Tra le novità più significative applicate da Google negl’ultimi mesi abbiamo la “personalizzazione delle serp“, ovvero se un utente è loggato a Google, vengono memorizzate le ricerche e i siti visualizzati, se un utente invece non è loggato, interviene un cookie che memorizza le nostre attività web. In questo modo Google cerca di avvicinarsi il più possibile a un risultato “personale” per le query che un utente effettua sul suo search engine.

Facendo alcune prove, se un sito viene spesso selezionato dalle serp, le successive ricerche posizioneranno quel sito più in alto rispetto alla prima serp restituita.

Ora ritorniamo alla Meta Description, ma dobbiamo pensarla come strumento di click-through-rate, ovvero come uno strumento che può far scegliere il nostro sito/pagina, rispetto ai competitor.

Nelle Serp di Google, lo snippet (ovvero la parte descrittiva che troviamo sotto al nome della pagina e prima dell’url) è proprio la Meta Description.
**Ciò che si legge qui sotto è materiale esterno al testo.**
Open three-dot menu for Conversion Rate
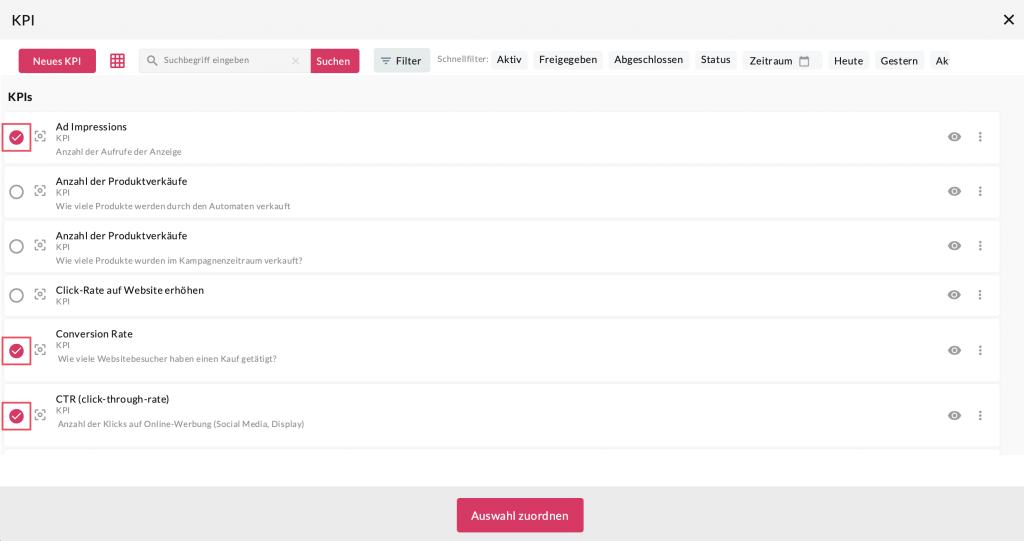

Ecco allora che acquista un valore importante nuovamente per il posizionamento, ma non interagendo più con gli algoritmi di Google, ma con gli “algoritmi personali” (passatemi il termine), ovvero quella porzione di testo che può farci scegliere un sito invece di un altro.

Pertanto, più un Meta Description è significativo e scritto bene in termini di conversione (click-through-rate) più potrà salire le Serp personali degli utenti.

Come molti sanno, Google non mostra sempre la meta description che abbiamo fornito. A volte restituisce solo una parte di testo casuale dalla pagina che contiene le parole chiave utilizzate nella query.  Ma anche in questo caso, si può facilmente individuare all’interno del testo della pagina quale potrebbe essere la porzione di testo che andrà a prelevare (se la pagina è ottimizzata per una keyword specifica, la frase in cui la keyword è presente nel testo della pagina, sarà probabilmente lo snippet che Google restituirà.